One way of creating a bridge between the conclusion that sharing data provides the best standard of care and the policy objective of securing this care is through the idea of a “social contract”. This is the idea that a notional contract would express, in some way, the entitlements and obligations of all participants in a system of healthcare provision. Implicitly, such an arrangement would recognise obligations of data stewardship on professionals and institutions, while, on the other side, it would recognize the obligations of individuals who enjoy the advantages of health systems and biomedicine as a public good. It could extend, also, to data that are locked up in private health systems and commercial clinical trials. 
Achieving a social contract is no small feat. In some systems, notably the US, patients’ electronic health records – de-identified and aggregated with other patient data – are bought, sold and shared at will, with little to no notice and with questionable consent from patients. This is largely because de-identified data are not considered personal health information, despite studies showing it is fairly easy to re-identify an individual from a dataset. The consent process often takes place at inappropriate times, when a patient has little ability to opt out of data-sharing. It can be one line embedded in a long hospital admissions form, stating a hospital owns the rights to all data generated about a patient, from care, tissue collection, etc., in perpetuity. These data can and likely will be used for commercial purposes. Many patients are starting to push back against this model. An effective social contract could address, explicitly and accountably, questions about the appropriate management of data collected in healthcare and research systems. It could also provide assurances that, for example, health information will not be used by parties outside of healthcare in a way that is discriminatory or harmful to individuals (such as unjustifiably to raise life insurance premiums, deny housing loans or withhold credit).

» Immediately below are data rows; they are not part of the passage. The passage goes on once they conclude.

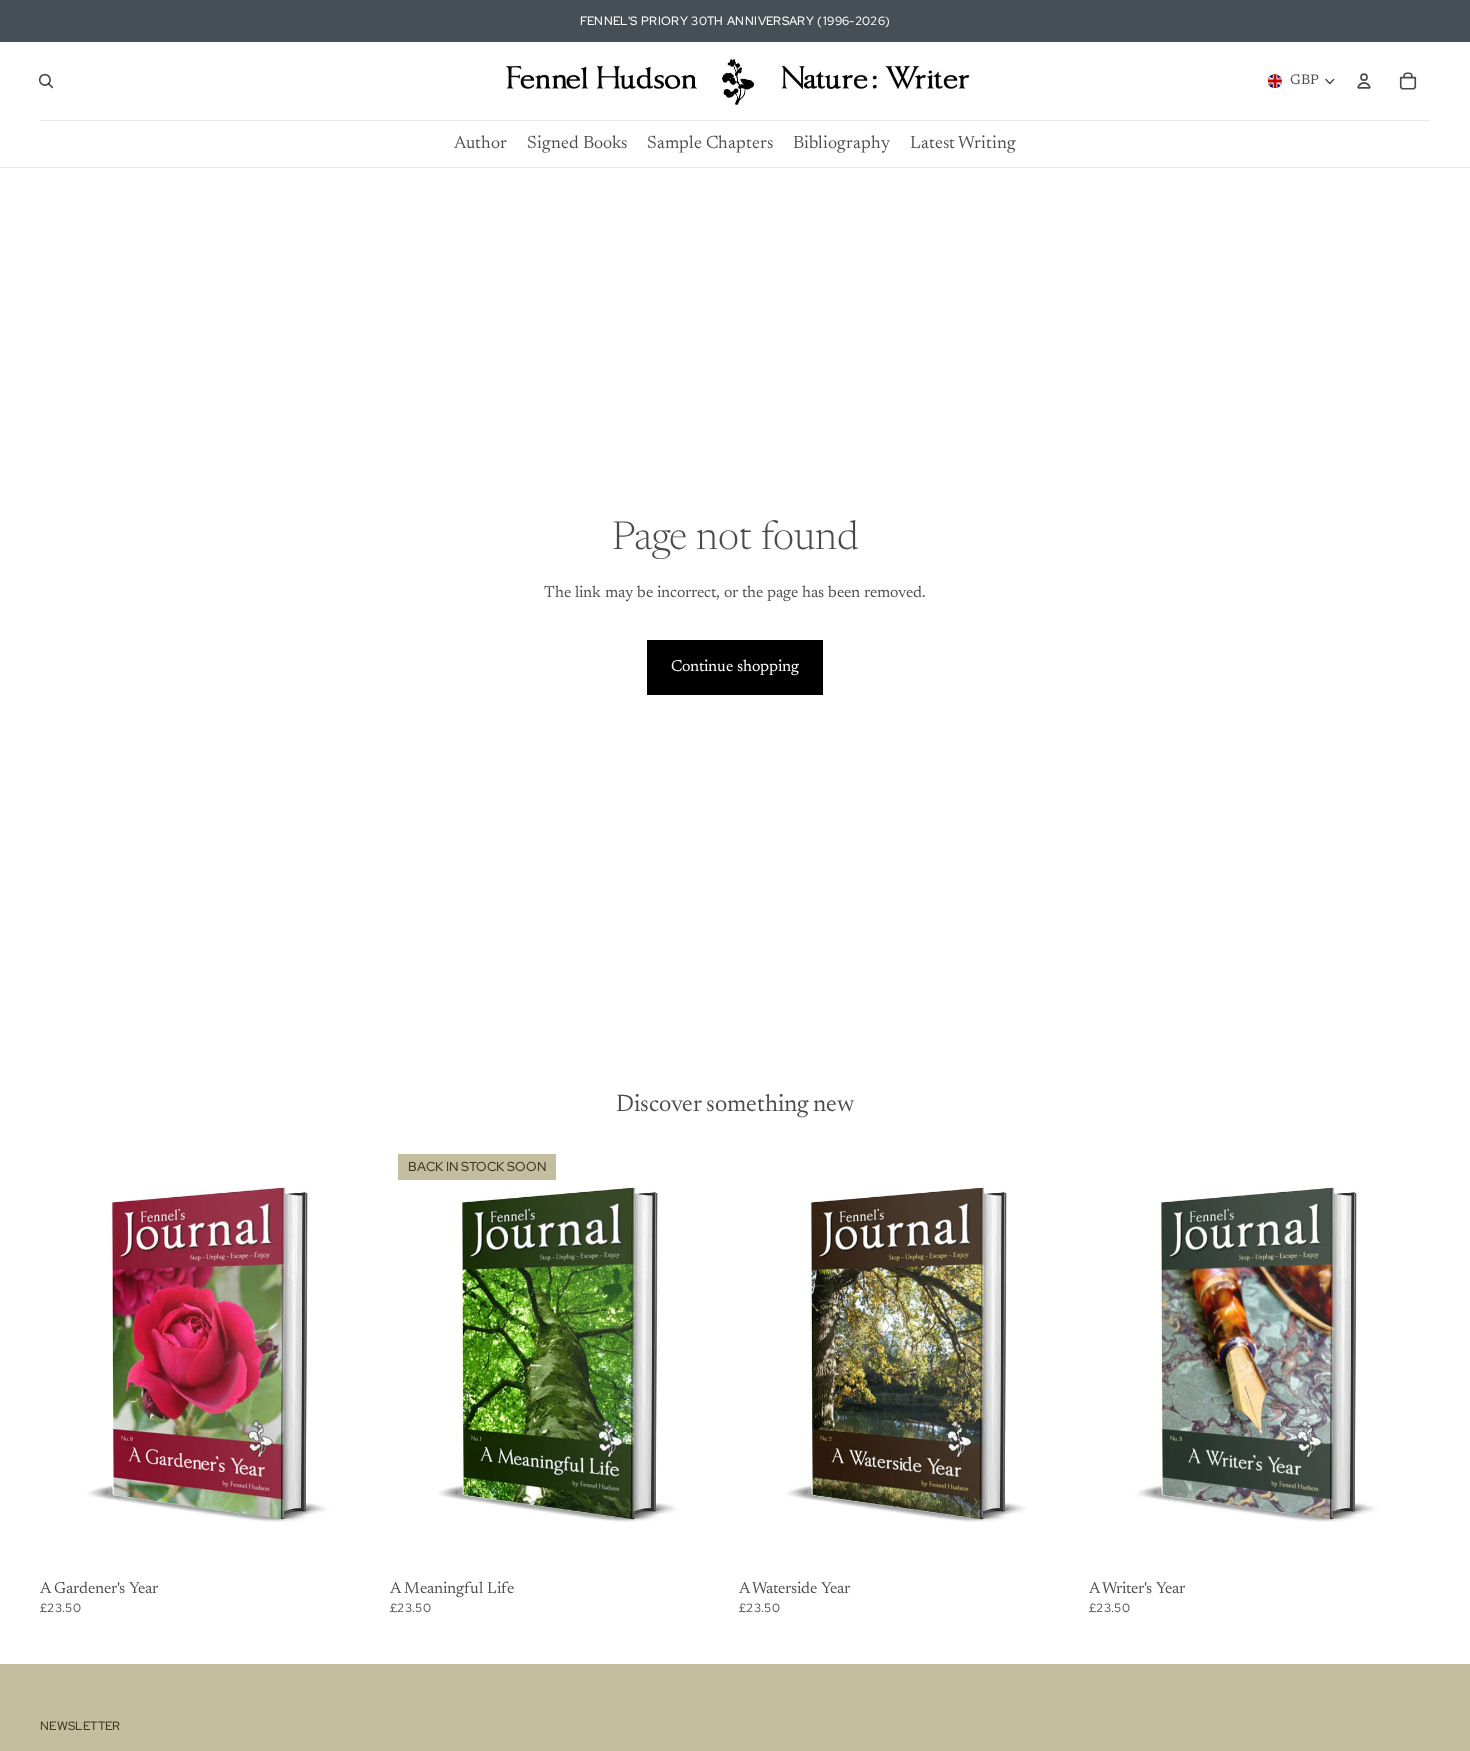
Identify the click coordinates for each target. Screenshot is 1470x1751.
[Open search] (46, 81)
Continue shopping (735, 667)
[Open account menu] (1364, 81)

As the technologies of the Fourth Industrial Revolution diffuse unevenly across the globe, we are still confronted by unacceptable variations in the standard of available healthcare.
However, a real concern is that data-driven medicine could neglect whole populations through lack of opportunities for participation or through a failure to meet concerns about privacy and justice. As scale is the main driver of data-driven developments in biomedicine, there is an implicit reason to design systems to be both inclusive and interlinked. The challenge is to ensure that just as no groups within a population should be left behind, no populations should be left behind in the global diffusion of data-driven biomedicine, since to do so would compromise both medicine and morals. 
Health is a universal human interest. The idea of a social contract is to make explicit the link between this interest and the expectations that, being met, can secure the highest attainable standard of health through continuing technology and service innovation.
 There are a range of systems that facilitate the sharing of data, including clinical trials databases (e.g. the US National Library of Medicine’s ClinicalTrials.gov) for de-identified clinical trials data and the Global Alliance for Genomics and Health, which provides interoperable standards for sharing genomic research information. Many leading journals now ask authors to confirm whether and how they plan to share data.
 This is something that our Global Futures Council (GFC) on Biotechnology is exploring this year.